Conserver la Vérité, sa recherche et ce qu’elle inspire, comme télos de l’université, et donc de l’ULB, est d’une importance critique ! Car c’est la poursuite de la Vérité qui fait que l’on avance dans la plus juste des directions, c’est des vives et incessantes confrontations des chercheurs que naît le chemin du Vrai et par la même du Bon : « l’étude ne mène pas seulement au savoir, mais encore à la vertu ». Et de cela, tâchons de nous en rappeler, car « le bonheur consiste dans la joie issue de la vérité. »[15]


1. Saint Augustin, Les Confessions, trad. fr. Joseph Trabucco, Paris, GF-Flammarion, 1964, p. 59.
2. Qui peuvent être définis sur base de critères ethniques, culturels, religieux ou encore en fonction de l’orientation sexuelle de ses membres.
3. Haidt illustre le fonctionnement de la justice via un raisonnement schématique, avec lequel le juste et l’injuste sont déduits grâce à une fraction dans laquelle les « entrées » dont il est question sont le numérateur et le dénominateur. Le quotient de cette fraction détermine les « conséquences » qui seront jugées justes ou injustes.
4. Si on en croit les chiffres donnés par Haidt le rapport entre les membres du corps académique de gauche/libéraux (dans le sens ou libéral s’oppose a conservateur) et ceux de droite/conservateurs était de 2 pour 1 en 1996 et de 5 pour 1 en 2011.
5. Glissement déjà effectif dans certaines universités nord-américaines : Evergreen State College, Wilfred Laurier University, UC Berkeley…
6. Haidt donne dans sa conférence une liste de groupes minoritaires étant les sujets privilégiés de cette sacralisation. Son analyse s’effectuant sur le milieu universitaire américain, on ne retrouvera pas forcement ces mêmes groupes en Europe ou en Belgique, bien que certains puissent se recouper.
7. Sur ce point, le présent article n’est pas aussi exhaustif qu’il pourrait l’être. J’invite donc le lecteur qui voudrait avoir des informations supplémentaires à consulter la conférence de Jonathan Haidt (disponible sur Youtube) dont il est fait référence dans cet article au temps donné : [29:41].
8. Qu’elle prenne la forme d’une conférence, d’un débat, d’un mémoire, d’une thèse de doctorat ou juste d’une simple discussion de couloir. Ce dernier exemple est utile d’être précisé, étant donné que même sur ce terrain, l’université j.s. y applique ses lois.

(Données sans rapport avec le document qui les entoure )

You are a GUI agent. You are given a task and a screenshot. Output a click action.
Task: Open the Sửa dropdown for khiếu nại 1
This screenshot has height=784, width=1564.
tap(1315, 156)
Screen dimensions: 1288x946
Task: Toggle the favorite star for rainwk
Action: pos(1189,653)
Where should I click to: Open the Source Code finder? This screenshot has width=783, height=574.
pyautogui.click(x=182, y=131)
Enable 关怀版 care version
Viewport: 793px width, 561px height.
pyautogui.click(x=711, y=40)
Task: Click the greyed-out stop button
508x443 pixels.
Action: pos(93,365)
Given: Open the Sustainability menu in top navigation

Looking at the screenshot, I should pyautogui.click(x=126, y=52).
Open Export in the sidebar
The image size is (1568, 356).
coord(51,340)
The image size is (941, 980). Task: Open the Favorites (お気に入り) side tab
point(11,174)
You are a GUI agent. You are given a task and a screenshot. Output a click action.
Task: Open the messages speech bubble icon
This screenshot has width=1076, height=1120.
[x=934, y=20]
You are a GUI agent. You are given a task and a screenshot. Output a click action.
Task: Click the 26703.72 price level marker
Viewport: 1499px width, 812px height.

Preuve en est avec la présence d’un numéro de téléphone réservé aux étudiants pour dénoncer les propos « mauvais » tenus par des professeurs à la New York University, par exemple. 9. Ne soyons pas de mauvaise foi : je n’ai en aucun cas ici la volonté ou le but de légitimer des propos qui insisterait à quelque forme de violence.
10. Ou bien il se fait représentant d’une personne ou d’un groupe qu’il perçoit comme étant victime d’insulte ou de cette remise en cause.
11. P. Daled, Le libre examen : la vie d’un principe. Université libre de Bruxelles, 1834-1964, Bruxelles, Éditions Espace de Libertés, 2009, pp. 20-21. 
12. Précisons tout de même certains postes administratifs sont occupés par des membres du corps académique.
13. La seule réponse à cette question étant un argument d’autorité : dans la maison mère du Libre Examen, cela semble cocasse.
14. Dans le sens où il est la démarche intellectuelle générale qui peut prendre des formes différentes selon chaque individu – donner une définition détaillée du dit principe serait une tâche trop longue et ardue dont il ne serait pas question ici.
15. Saint Augustin, Les Confessions, trad. fr. Joseph Trabucco, Paris, GF-Flammarion, 1964, p. 226.